◆ WHAT YOU SHOULD DO:
From the entries below, output the line with "Task: Open the" and each following line up to and including the line with "Task: Go back", exactly as written.

◆ DATA IN THIS EXERCISE:

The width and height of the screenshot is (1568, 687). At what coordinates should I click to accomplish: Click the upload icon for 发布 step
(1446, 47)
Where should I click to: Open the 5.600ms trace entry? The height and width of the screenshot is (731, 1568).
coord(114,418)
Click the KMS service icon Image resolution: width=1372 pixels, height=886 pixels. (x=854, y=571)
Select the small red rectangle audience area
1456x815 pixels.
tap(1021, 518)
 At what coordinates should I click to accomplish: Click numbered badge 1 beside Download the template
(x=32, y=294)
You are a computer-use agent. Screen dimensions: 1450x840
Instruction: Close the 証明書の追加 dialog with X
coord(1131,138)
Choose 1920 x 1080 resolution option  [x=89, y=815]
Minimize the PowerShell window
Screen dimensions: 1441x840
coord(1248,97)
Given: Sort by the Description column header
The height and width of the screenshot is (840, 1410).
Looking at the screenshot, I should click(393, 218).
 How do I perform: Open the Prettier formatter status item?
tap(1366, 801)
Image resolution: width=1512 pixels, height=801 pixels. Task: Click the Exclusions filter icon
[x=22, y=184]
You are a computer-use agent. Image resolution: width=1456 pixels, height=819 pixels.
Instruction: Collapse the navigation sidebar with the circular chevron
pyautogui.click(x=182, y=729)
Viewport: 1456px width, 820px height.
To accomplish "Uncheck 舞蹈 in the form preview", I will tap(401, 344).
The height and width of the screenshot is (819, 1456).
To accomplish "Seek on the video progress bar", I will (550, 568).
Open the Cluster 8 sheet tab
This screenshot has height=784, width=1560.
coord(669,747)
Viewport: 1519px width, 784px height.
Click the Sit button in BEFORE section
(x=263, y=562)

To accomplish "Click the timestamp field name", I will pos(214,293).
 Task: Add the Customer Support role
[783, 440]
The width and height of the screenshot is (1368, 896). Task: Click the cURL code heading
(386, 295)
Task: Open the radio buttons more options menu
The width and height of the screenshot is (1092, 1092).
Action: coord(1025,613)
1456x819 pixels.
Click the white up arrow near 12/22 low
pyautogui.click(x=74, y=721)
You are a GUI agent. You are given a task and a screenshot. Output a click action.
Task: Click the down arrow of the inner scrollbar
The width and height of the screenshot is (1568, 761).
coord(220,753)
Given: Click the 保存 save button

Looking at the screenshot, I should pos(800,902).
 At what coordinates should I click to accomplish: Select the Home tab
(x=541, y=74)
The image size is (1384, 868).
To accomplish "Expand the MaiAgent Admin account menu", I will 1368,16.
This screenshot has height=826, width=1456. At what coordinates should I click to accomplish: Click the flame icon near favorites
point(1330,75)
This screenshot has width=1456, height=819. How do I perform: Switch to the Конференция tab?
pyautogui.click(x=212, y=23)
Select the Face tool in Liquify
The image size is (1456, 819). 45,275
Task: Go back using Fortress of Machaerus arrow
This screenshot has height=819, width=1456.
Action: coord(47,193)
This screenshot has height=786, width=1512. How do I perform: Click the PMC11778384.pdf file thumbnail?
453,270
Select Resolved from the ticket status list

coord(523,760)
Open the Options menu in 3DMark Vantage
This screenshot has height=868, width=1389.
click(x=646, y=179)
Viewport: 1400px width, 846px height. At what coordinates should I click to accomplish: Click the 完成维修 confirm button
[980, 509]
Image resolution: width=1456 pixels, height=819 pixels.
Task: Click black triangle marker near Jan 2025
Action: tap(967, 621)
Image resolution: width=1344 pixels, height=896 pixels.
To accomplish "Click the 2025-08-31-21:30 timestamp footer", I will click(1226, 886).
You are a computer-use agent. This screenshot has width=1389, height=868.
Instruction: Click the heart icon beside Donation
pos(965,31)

◆ EXERCISE SOLUTION:
Task: Open the radio buttons more options menu
The width and height of the screenshot is (1092, 1092).
Action: coord(1025,613)
1456x819 pixels.
Click the white up arrow near 12/22 low
pyautogui.click(x=74, y=721)
You are a GUI agent. You are given a task and a screenshot. Output a click action.
Task: Click the down arrow of the inner scrollbar
The width and height of the screenshot is (1568, 761).
coord(220,753)
Given: Click the 保存 save button

Looking at the screenshot, I should pos(800,902).
 At what coordinates should I click to accomplish: Select the Home tab
(x=541, y=74)
The image size is (1384, 868).
To accomplish "Expand the MaiAgent Admin account menu", I will 1368,16.
This screenshot has height=826, width=1456. At what coordinates should I click to accomplish: Click the flame icon near favorites
point(1330,75)
This screenshot has width=1456, height=819. How do I perform: Switch to the Конференция tab?
pyautogui.click(x=212, y=23)
Select the Face tool in Liquify
The image size is (1456, 819). 45,275
Task: Go back using Fortress of Machaerus arrow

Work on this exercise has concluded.